Meltdown Advice For Serena, Kanye and Rep. Wilson
Susan Adams, 09.14.09, 6:44 PM ET
The human temper is a dangerous thing. Unleash it, and you can get yourself in a whole lot of trouble.
There has been a rash of shocking outbursts lately. Rapper Kanye West jumped onstage at the MTV Video Music Awards Sunday night and interrupted country-pop singer Taylor Swift's acceptance speech to insist that Beyoncé should have won the award. At the U.S. Open Saturday, tennis star Serena Williams let loose on a line judge, reportedly threatening, "If I could I would take this f---ing ball and shove it down your f---ing throat." It cost her the match and her chance at a title. And then there was Rep. Joe Wilson, R-S.C., blurting "You lie!" in the middle of President Obama's primetime health care address to Congress last week.
If you absolutely have to lose it in public, how do you pick up the pieces?
Corporate and political leaders should keep three main things in mind, says Michael Robinson, chair of the corporate and regulatory practice at Levick Strategic Communications, in Washington: Immediacy, full-throatedness and a focus on the future. In the age of Twitter and Facebook, when word travels at the speed of instant messaging, there is no time to gather your thoughts. If you blew it, take responsibility, instantly and thoroughly. Then move the story beyond the outburst and the mea culpa, and focus on how you're going to change your behavior in the future. "By the time someone is asking you a question about your outburst," Robinson says, "you should be talking about your corrective behavior."

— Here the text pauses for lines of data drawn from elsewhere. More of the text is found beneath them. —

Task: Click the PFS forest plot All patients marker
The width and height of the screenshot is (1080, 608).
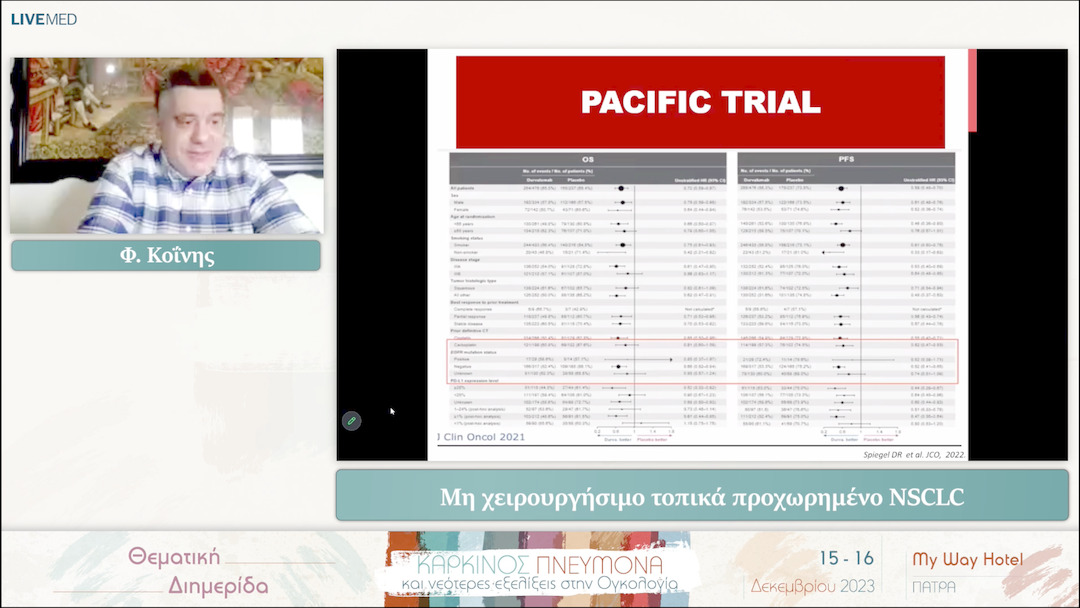Action: (x=842, y=187)
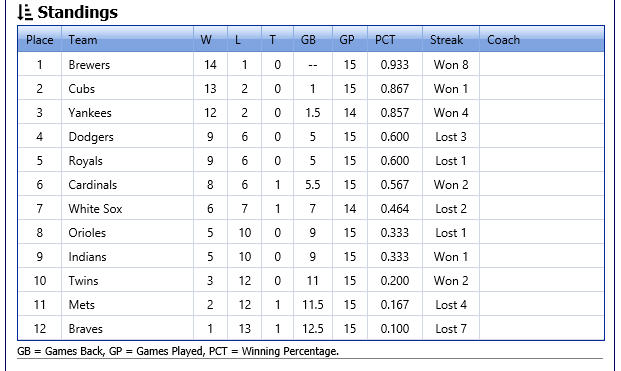Select the Brewers team row

pos(311,64)
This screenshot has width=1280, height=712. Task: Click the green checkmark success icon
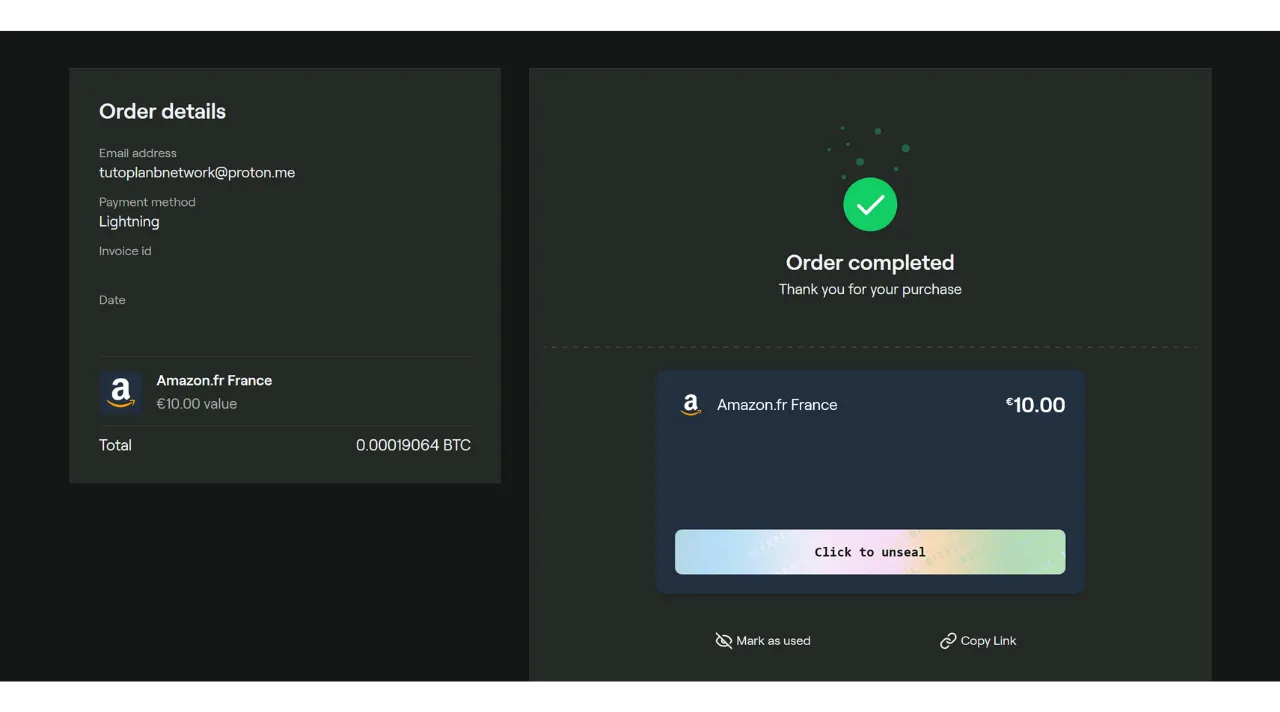(x=870, y=204)
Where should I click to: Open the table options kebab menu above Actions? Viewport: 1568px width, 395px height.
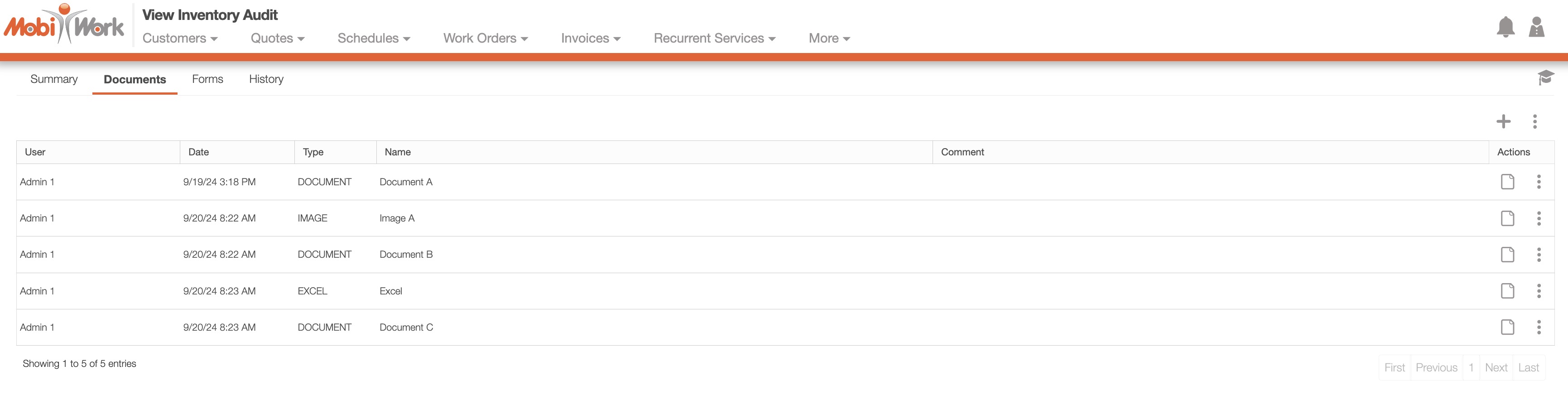(x=1534, y=121)
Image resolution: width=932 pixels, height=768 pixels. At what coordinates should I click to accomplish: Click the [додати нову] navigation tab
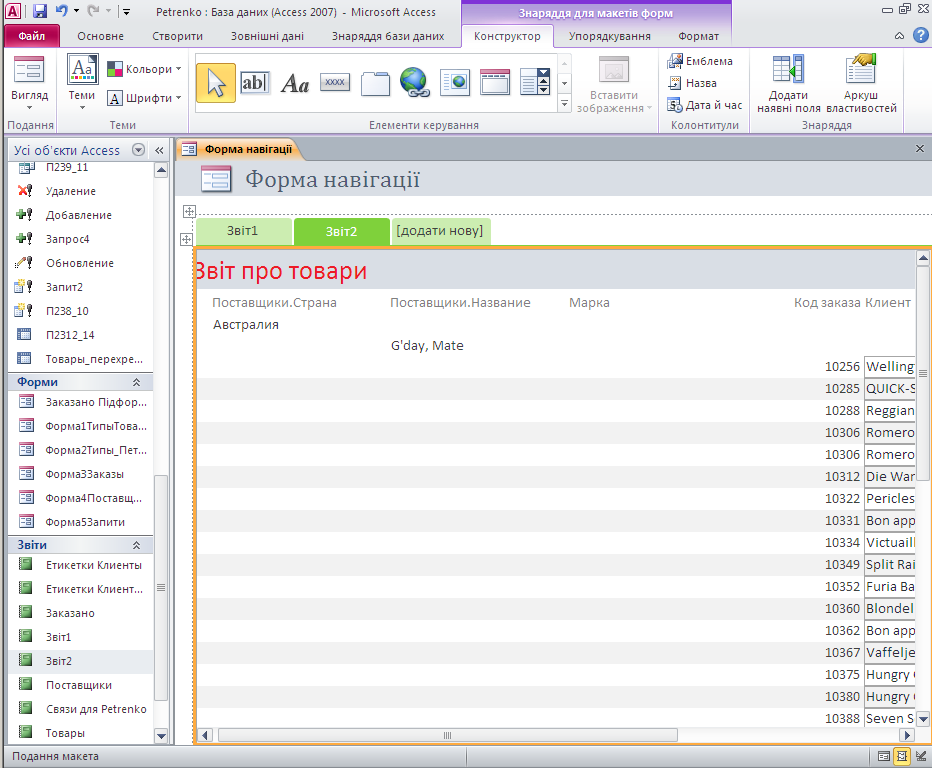point(439,231)
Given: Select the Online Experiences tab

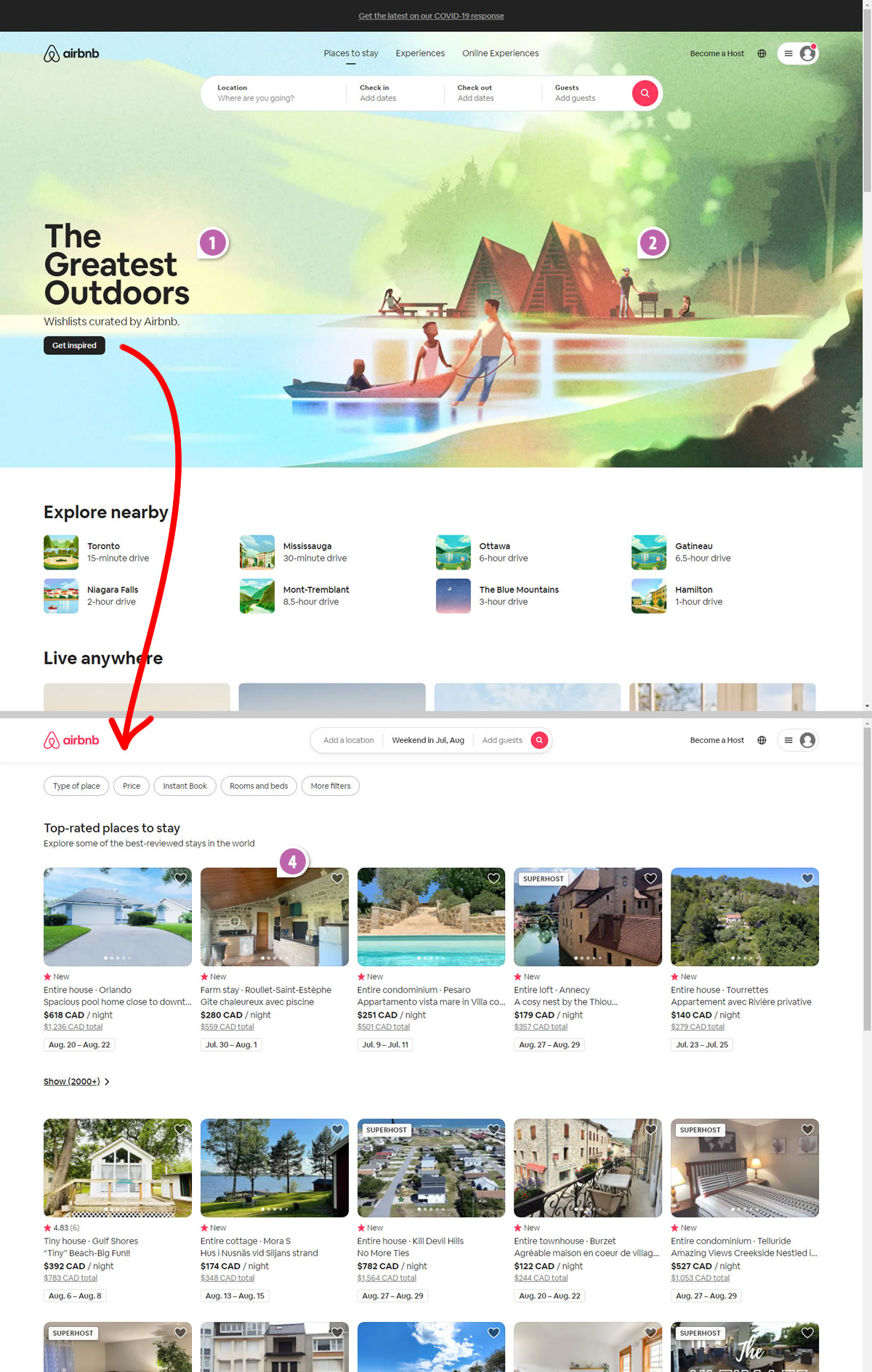Looking at the screenshot, I should 500,54.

Ronald Culp, a partner at the public relations firm Ketchum, in Chicago, agrees that an apology must come without hesitation. He even advocates using sites like Twitter to spread the word. "If you screw up, get it on the record as quickly as possible that there's a lesson learned," he says.
Don't think you're safe just because you lose it behind close doors, cautions Robinson. "You could be in a closed meeting, but someone there could be on Twitter," he points out. "They could write, 'Guess what so-and-so just said.'"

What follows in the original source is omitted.